* WHAT TO PRODUCE *
Search term "agent": please show all lines in the listing that contain it.

* EXERCISE MATERIAL *
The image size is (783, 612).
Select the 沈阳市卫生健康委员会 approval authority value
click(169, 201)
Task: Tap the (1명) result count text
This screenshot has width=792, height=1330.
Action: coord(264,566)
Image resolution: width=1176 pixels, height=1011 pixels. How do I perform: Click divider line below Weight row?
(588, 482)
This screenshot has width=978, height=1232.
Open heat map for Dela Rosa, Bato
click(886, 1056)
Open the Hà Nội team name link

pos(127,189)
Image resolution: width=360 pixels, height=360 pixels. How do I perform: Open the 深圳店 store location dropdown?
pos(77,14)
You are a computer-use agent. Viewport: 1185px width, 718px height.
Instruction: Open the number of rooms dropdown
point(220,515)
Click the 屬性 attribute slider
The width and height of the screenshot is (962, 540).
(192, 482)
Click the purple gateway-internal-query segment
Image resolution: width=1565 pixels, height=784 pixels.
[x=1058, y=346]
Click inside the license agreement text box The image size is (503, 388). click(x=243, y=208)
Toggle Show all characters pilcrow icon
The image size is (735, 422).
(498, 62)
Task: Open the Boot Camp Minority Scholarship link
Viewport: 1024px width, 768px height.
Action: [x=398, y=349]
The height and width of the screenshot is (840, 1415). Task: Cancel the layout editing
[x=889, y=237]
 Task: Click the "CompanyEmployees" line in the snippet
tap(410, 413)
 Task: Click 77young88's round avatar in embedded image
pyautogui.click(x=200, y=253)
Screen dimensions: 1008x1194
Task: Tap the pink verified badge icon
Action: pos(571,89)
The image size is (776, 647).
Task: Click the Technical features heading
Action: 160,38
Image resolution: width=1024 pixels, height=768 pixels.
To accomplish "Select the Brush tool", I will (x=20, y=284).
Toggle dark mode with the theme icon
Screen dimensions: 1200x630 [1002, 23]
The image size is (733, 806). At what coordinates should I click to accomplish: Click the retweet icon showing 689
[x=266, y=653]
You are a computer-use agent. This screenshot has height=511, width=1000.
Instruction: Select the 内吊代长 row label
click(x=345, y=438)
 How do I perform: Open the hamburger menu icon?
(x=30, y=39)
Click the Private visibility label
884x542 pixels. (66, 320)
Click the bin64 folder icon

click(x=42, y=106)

* RESPONSE BELOW *
You are a computer-use agent. Viewport: 1185px width, 718px height.
You are a computer-use agent. This screenshot has height=511, width=1000.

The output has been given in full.